## Data listing
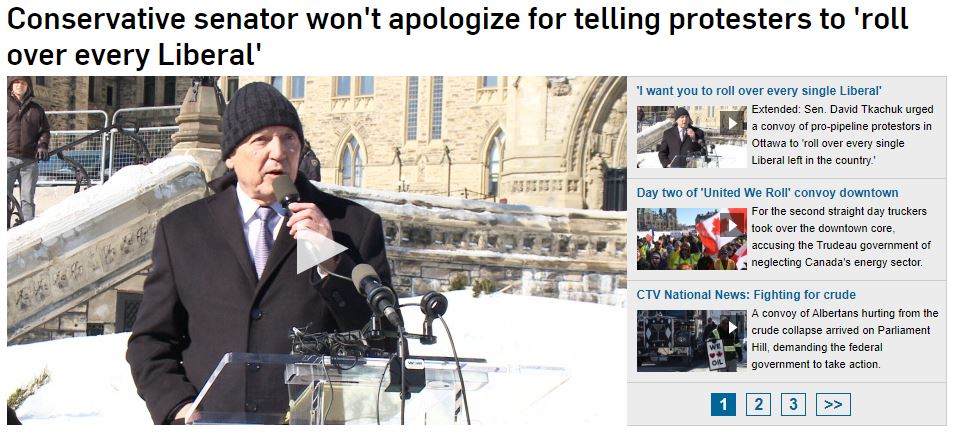Open 'CTV National News: Fighting for crude' link
The image size is (957, 439).
(746, 295)
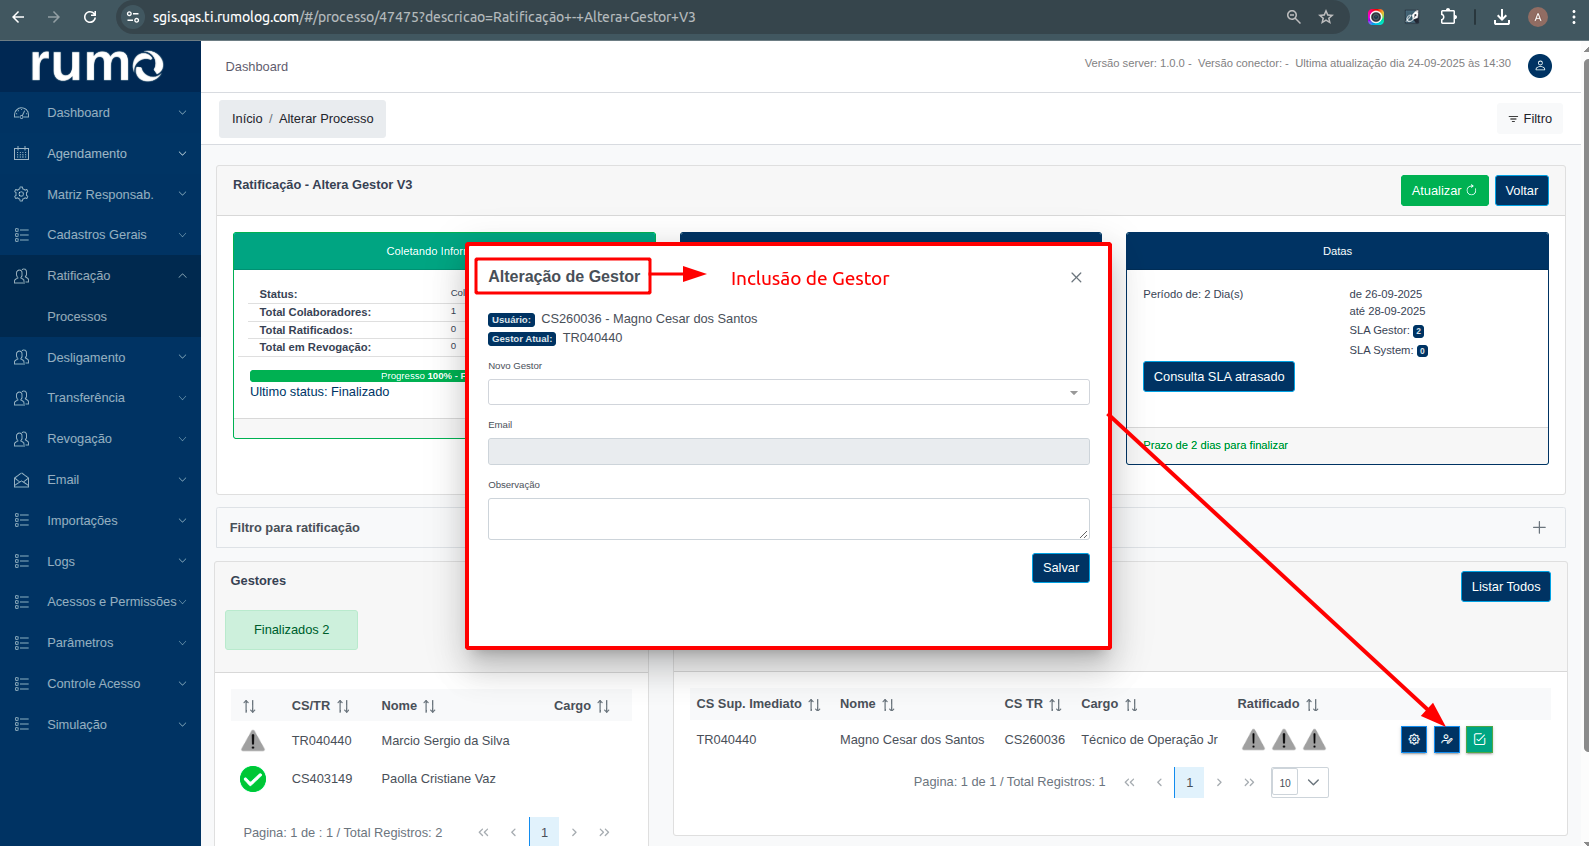
Task: Sort collaborators table by Ratificado column
Action: (x=1312, y=705)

## Task objective
Reproduce the lines above verbatim, omitting the pictures.

## The completed task
Open 'CTV National News: Fighting for crude' link
The image size is (957, 439).
(746, 295)
Task: Sort collaborators table by Ratificado column
Action: (x=1312, y=705)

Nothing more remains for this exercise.